Article 2.- Les demandes d’interprétation de l’article 4 et du Considérant n° 9 de la décision n°10-HCC/D3 sont recevables.
Article 3.- Les mandats des membres de l’Assemblée Nationale, du Sénat et de la Haute Cour Constitutionnelle sont consacrés par les articles 69, 80 et 114 de la Constitution.
Article 4.- Le mandat des membres de la CENI est consacré par l’article 21 de la loi n°2015-020 relative à la structure nationale indépendante chargée de l’organisation et de la gestion des opérations électorales dénommée CENI et celui des membres de la HCDDED est consacré par l’article 5 de la loi n°2015-001 relative au Haut Conseil pour la Défense de la Démocratie et de l’Etat de Droit.
Article 5 :- Le report du scrutin présidentiel est envisageable sous le contrôle de la Haute Cour Constitutionnelle.
Article 6.– La présente décision sera notifiée aux requérants, au Président de la Refondation de la République de Madagascar, au Premier Ministre Chef du Gouvernement, au Président de l’Assemblée Nationale, au Président du Sénat par intérim et publiée au Journal Officiel de la République.

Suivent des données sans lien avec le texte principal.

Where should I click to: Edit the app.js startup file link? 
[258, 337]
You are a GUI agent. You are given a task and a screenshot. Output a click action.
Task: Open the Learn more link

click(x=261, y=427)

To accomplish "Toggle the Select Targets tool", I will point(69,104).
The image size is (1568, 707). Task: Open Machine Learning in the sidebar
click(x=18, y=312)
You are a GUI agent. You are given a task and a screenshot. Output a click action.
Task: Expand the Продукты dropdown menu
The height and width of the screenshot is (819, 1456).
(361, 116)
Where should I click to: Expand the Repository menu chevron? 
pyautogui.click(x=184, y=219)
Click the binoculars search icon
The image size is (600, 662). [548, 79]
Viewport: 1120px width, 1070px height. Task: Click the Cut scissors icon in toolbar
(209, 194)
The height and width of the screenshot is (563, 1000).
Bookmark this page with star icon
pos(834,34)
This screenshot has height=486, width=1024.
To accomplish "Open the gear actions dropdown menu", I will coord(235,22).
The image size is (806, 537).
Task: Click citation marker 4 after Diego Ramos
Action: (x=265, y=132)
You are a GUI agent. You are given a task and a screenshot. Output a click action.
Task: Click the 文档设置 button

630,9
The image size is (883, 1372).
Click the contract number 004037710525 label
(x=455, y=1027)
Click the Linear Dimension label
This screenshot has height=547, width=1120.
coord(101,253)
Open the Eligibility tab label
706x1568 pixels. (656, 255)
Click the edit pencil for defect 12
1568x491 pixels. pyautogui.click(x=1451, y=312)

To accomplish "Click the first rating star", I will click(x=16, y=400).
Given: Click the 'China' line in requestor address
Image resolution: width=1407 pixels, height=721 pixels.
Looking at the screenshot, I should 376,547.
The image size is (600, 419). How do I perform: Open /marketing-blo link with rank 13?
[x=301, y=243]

Ainsi délibéré en audience privée tenue à Antananarivo le six novembre l’an deux mille vingt-cinq à dix heures, la Haute Cour Constitutionnelle étant composée de :
Monsieur FLORENT Rakotoarisoa, Président
Monsieur NOELSON William, Haut Conseiller-Doyen
Madame RATOVONELINJAFY RAZANOARISOA Germaine Bakoly, Haut Conseiller
Madame RAKOTOBE ANDRIAMAROJAONA Vololoniriana Christiane, Haut Conseiller
Madame RAKOTONIAINA RAVEROHANITRAMBOLATIANIONY Antonia, Haut Conseiller
Monsieur MBALO Ranaivo Fidèle, Haut Conseiller
Monsieur RASOLO Nandrasana Georges Merlin, Haut Conseiller
Madame RAZANADRAINIARISON RAHELIMANANTSOA Rondro Lucette, Haut Conseiller
Madame ANDRIAMAHOLY RANAIVOSON Rojoniaina, Haut Conseiller ;
Et assistée de Maître VAONIRINA Colette, Greffier.